▼
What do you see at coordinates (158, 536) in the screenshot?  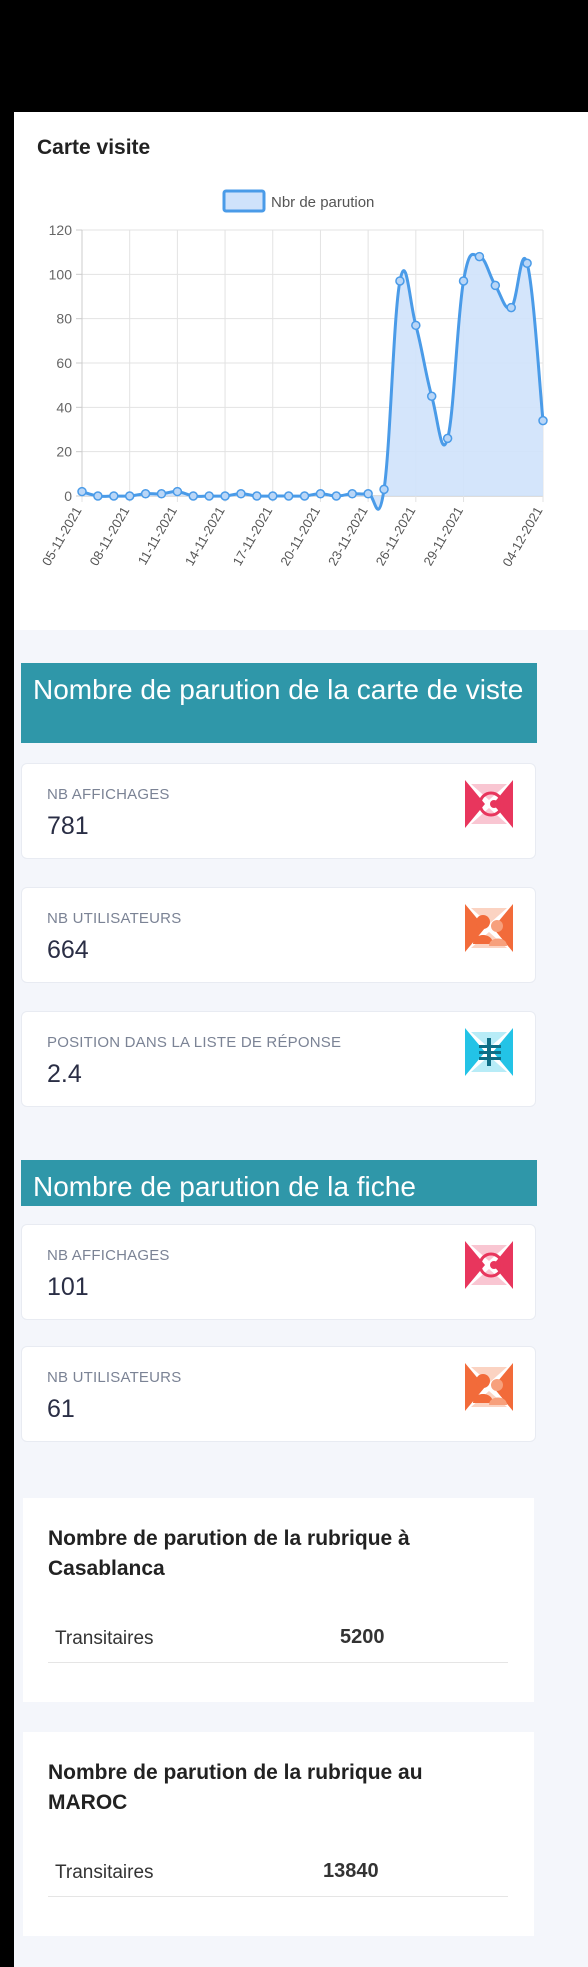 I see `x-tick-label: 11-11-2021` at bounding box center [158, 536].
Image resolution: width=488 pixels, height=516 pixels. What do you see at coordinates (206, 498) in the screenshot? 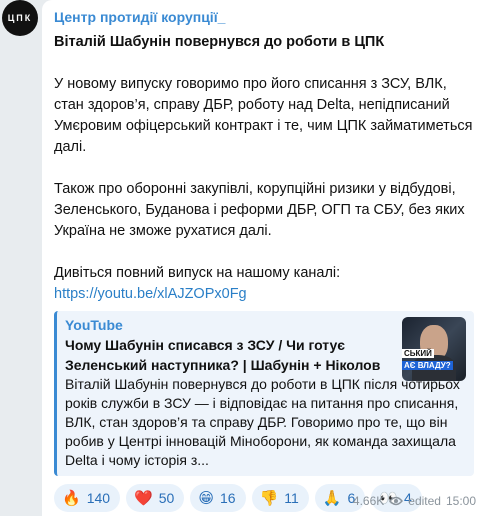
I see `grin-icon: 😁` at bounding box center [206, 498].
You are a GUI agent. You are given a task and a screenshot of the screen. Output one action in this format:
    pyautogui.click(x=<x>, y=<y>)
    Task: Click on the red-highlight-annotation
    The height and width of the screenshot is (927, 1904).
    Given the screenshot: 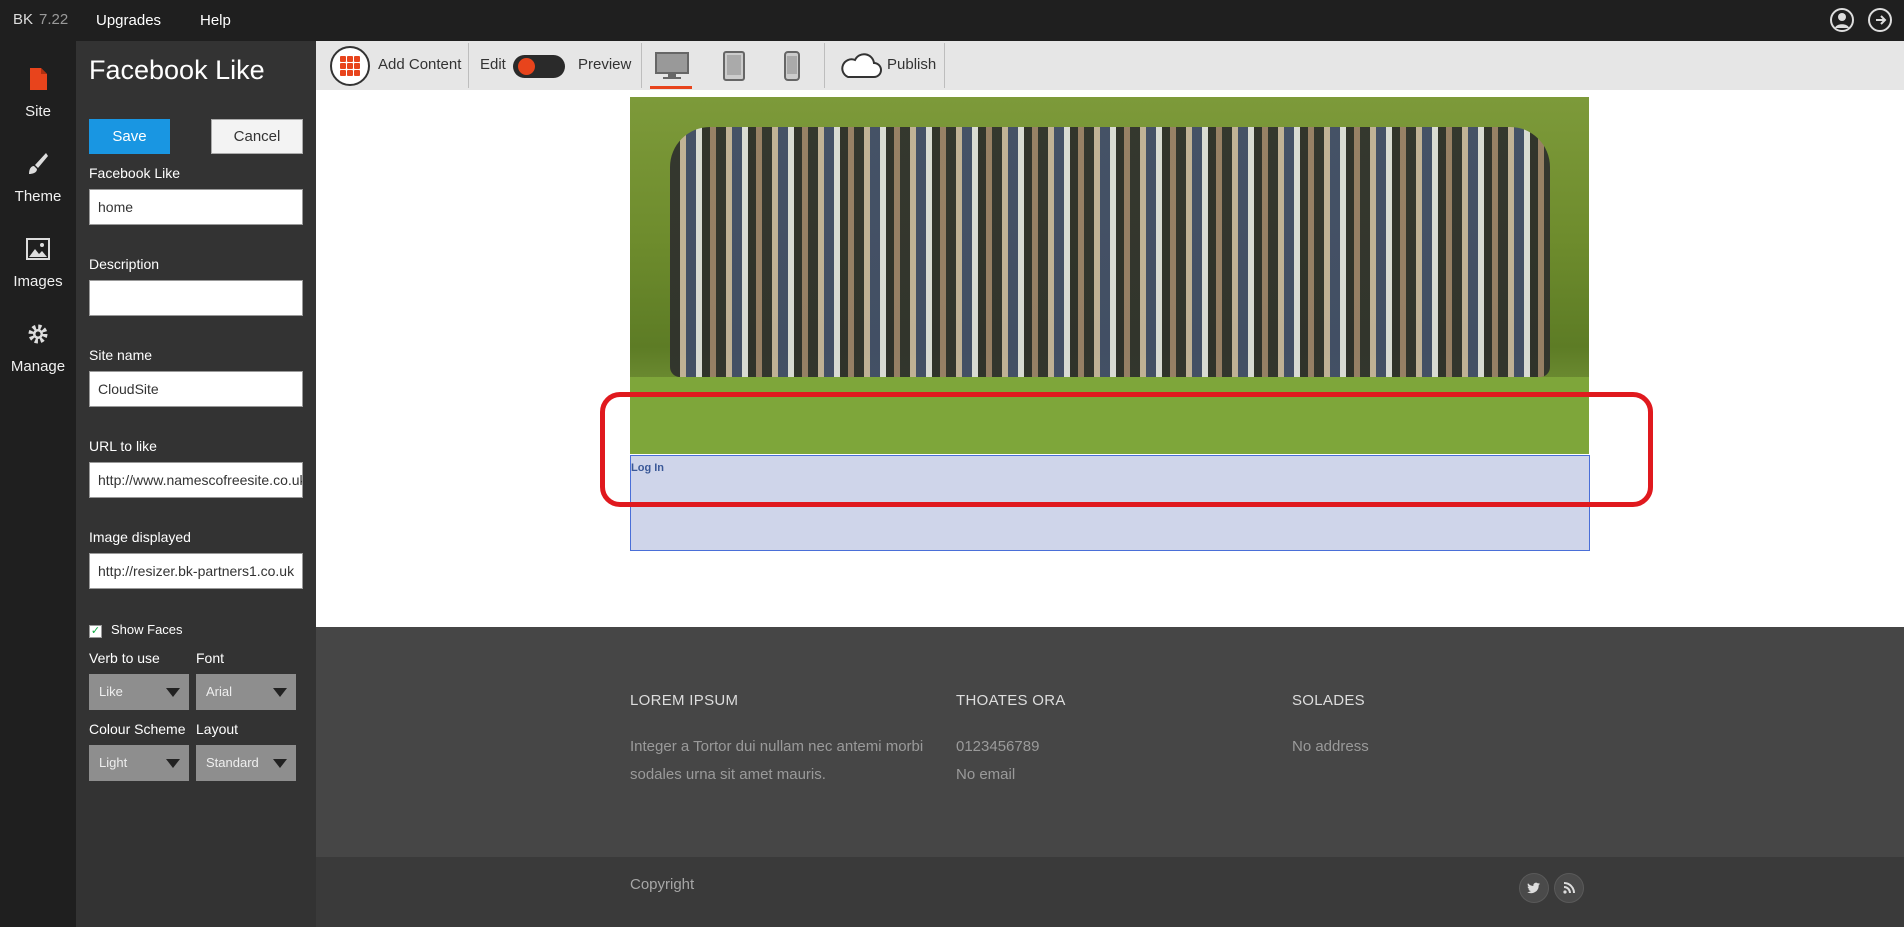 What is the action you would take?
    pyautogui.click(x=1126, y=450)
▲
**To-do item**: Give again the stretch of items from the line containing "You are a GUI" through the line containing "The height and", both ends included.

**Exercise answer**:
You are a GUI agent. You are given a task and a screenshot of the screen. Output one action in this format:
    pyautogui.click(x=<x>, y=<y>)
    Task: Click on the red-highlight-annotation
    The height and width of the screenshot is (927, 1904).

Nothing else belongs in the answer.